Write out the material below word for word, starting at the line containing "Open the MD account avatar menu" and ending at the line containing "point(1267,70)", and reproduce only those lines.

*DATA PROVIDED*.
--- START ---

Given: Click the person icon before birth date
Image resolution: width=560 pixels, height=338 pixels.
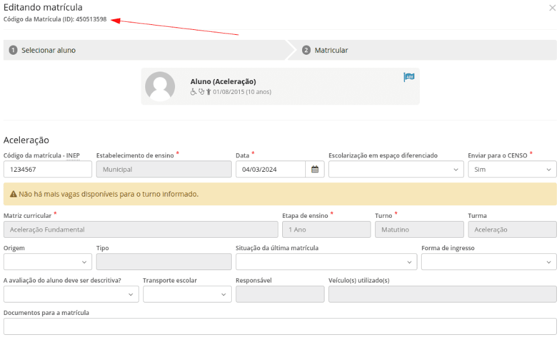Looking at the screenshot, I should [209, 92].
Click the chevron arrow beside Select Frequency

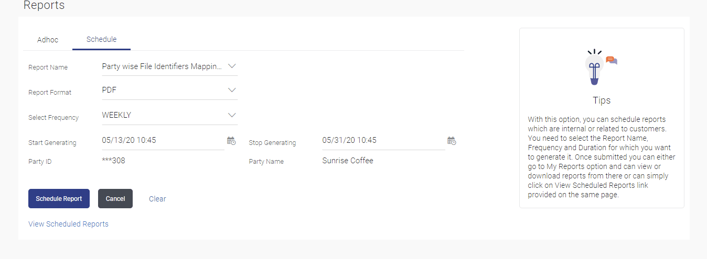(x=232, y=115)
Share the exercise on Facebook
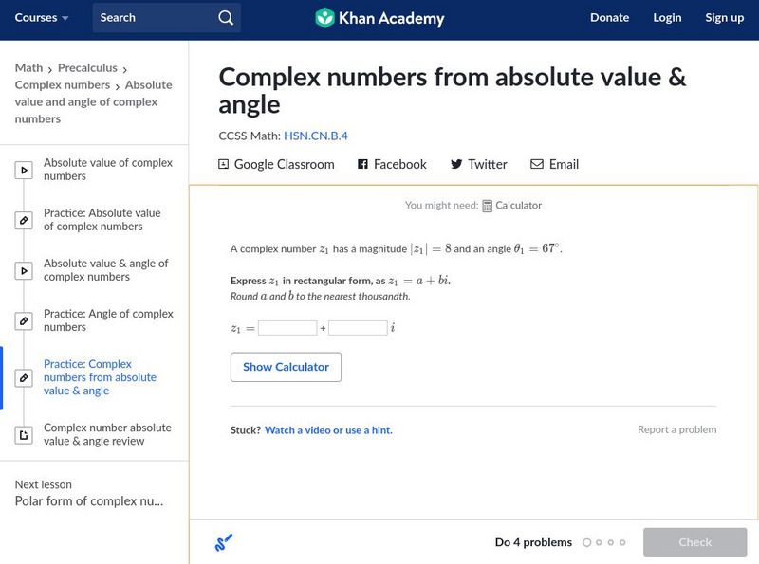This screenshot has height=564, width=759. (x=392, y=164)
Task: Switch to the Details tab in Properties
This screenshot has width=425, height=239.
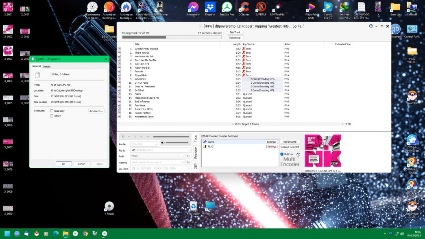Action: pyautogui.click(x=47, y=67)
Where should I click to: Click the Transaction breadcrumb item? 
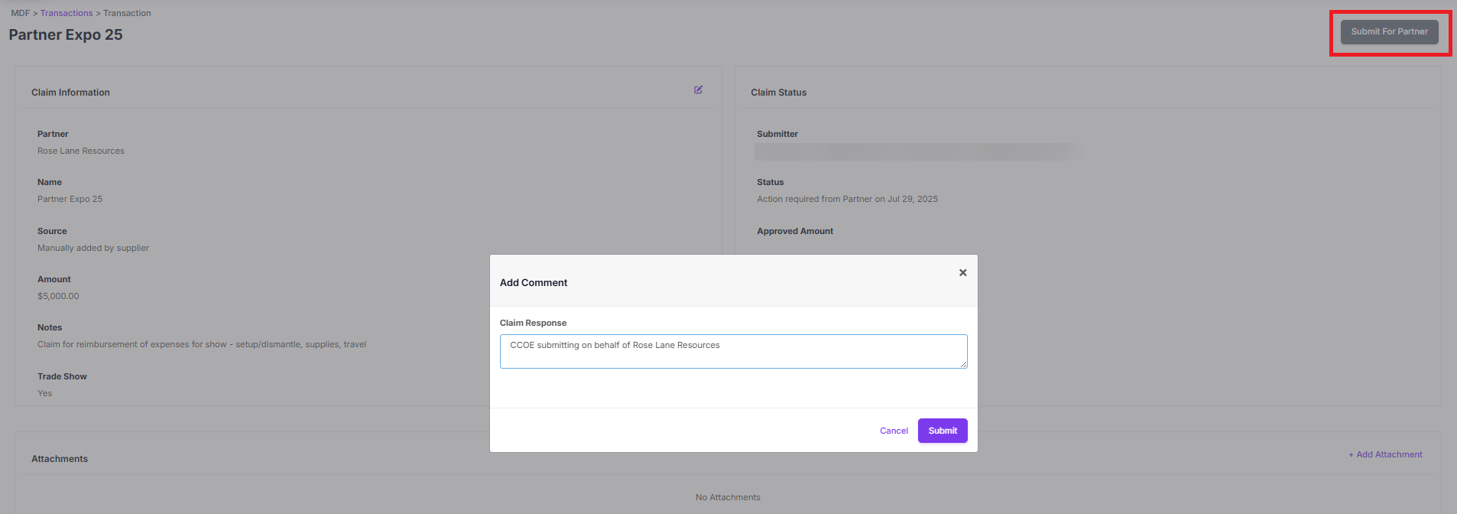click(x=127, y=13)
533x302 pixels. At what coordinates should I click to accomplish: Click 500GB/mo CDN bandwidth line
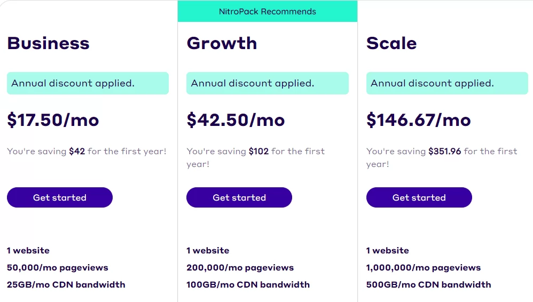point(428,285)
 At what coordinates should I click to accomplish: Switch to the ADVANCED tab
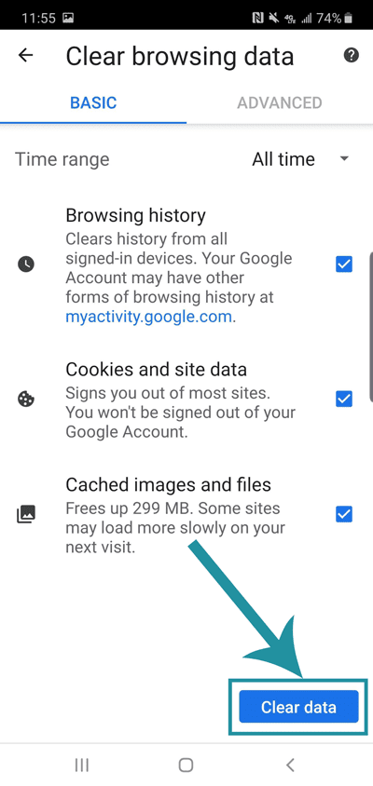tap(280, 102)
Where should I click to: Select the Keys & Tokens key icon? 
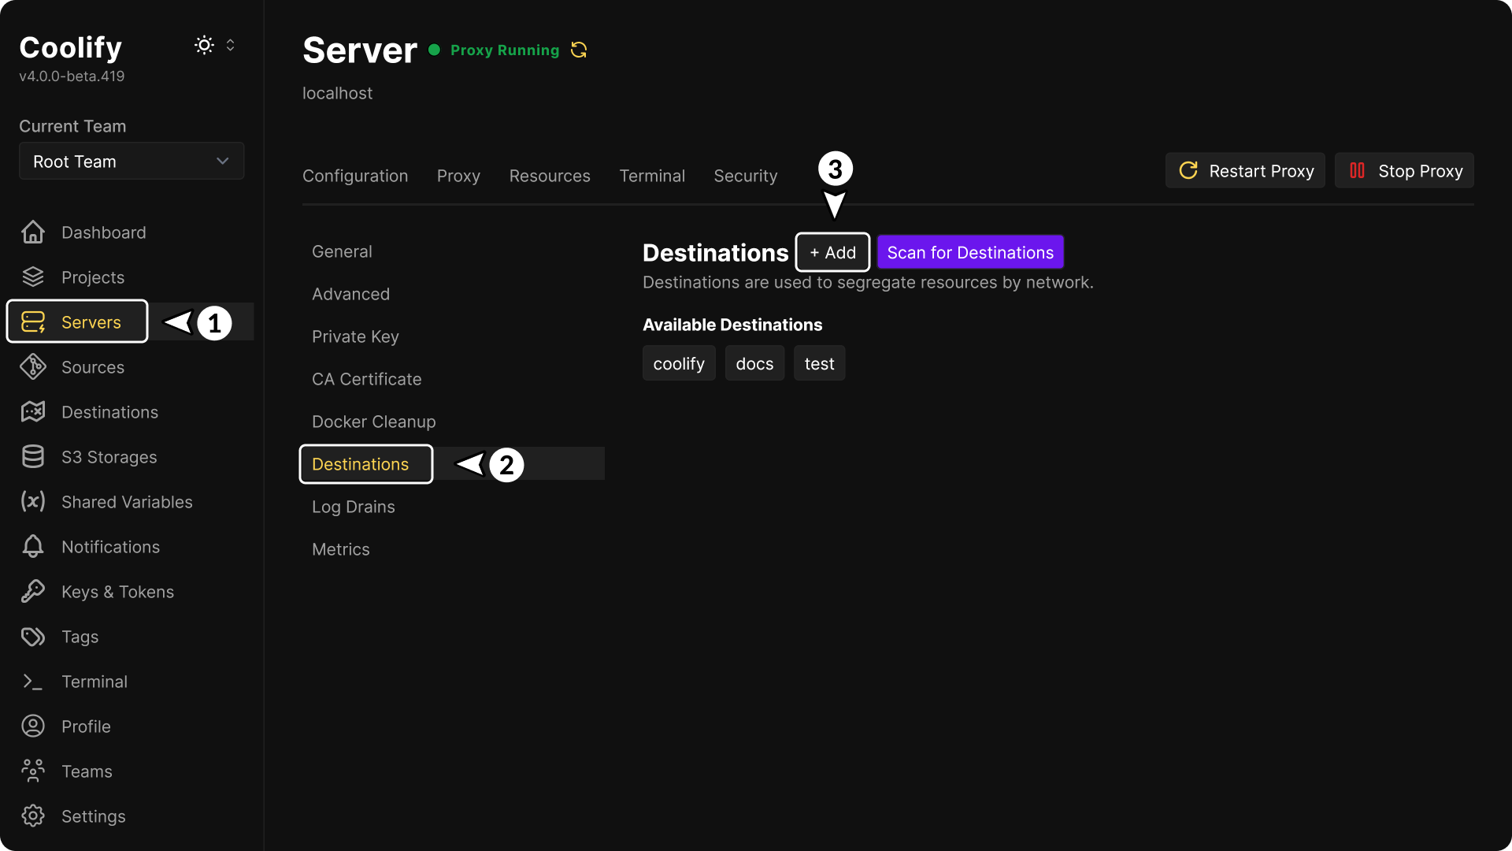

--- END ---
--- START ---

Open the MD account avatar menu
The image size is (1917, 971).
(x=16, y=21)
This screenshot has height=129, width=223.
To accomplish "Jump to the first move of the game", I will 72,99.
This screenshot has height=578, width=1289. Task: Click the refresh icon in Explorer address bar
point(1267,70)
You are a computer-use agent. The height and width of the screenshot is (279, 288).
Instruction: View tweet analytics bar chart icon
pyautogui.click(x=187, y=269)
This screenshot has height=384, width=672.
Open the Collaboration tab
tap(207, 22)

--- END ---
--- START ---

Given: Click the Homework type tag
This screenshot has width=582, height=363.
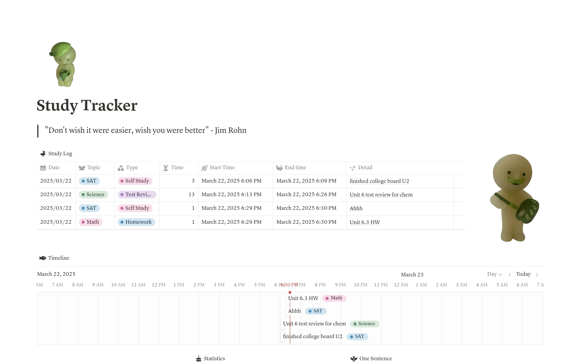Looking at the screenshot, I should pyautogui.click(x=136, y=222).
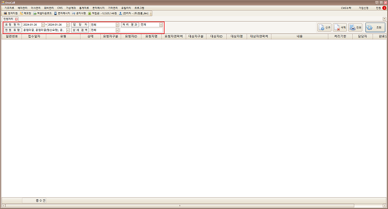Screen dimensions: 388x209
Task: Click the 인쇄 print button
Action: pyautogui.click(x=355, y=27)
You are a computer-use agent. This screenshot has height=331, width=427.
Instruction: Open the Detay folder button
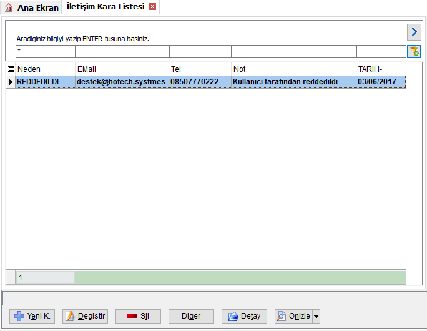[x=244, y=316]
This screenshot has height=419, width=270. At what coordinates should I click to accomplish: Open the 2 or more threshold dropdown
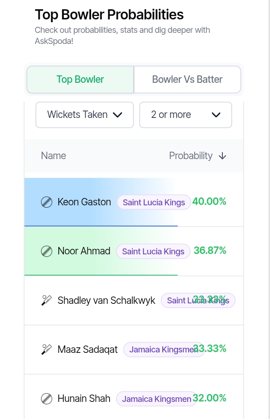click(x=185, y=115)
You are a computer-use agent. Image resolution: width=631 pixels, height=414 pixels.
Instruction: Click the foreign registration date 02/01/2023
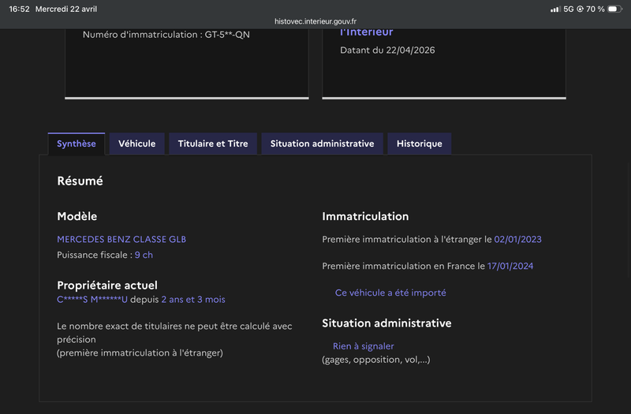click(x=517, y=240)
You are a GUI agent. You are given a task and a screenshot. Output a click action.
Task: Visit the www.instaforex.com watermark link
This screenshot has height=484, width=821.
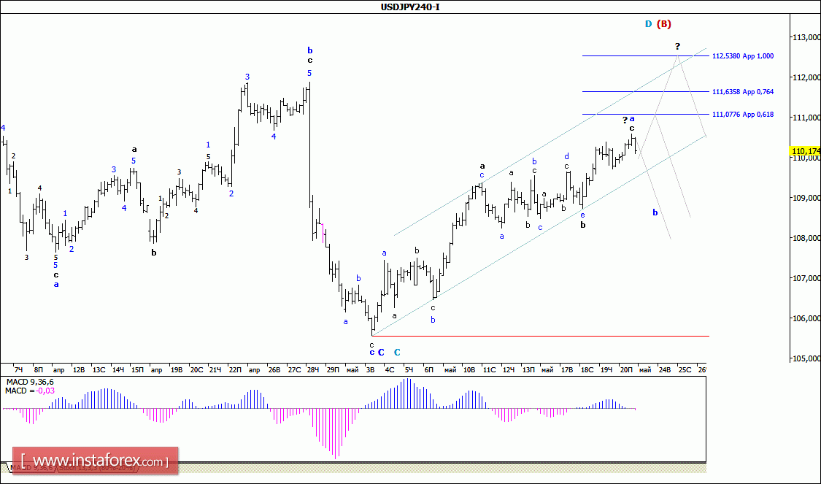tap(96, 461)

--- END ---

*EXERCISE RESPONSE*.
Open the MD account avatar menu
The image size is (1917, 971).
(x=16, y=21)
This screenshot has height=129, width=223.
To accomplish "Jump to the first move of the game", I will 72,99.
This screenshot has height=578, width=1289. Task: Click the refresh icon in Explorer address bar
point(1267,70)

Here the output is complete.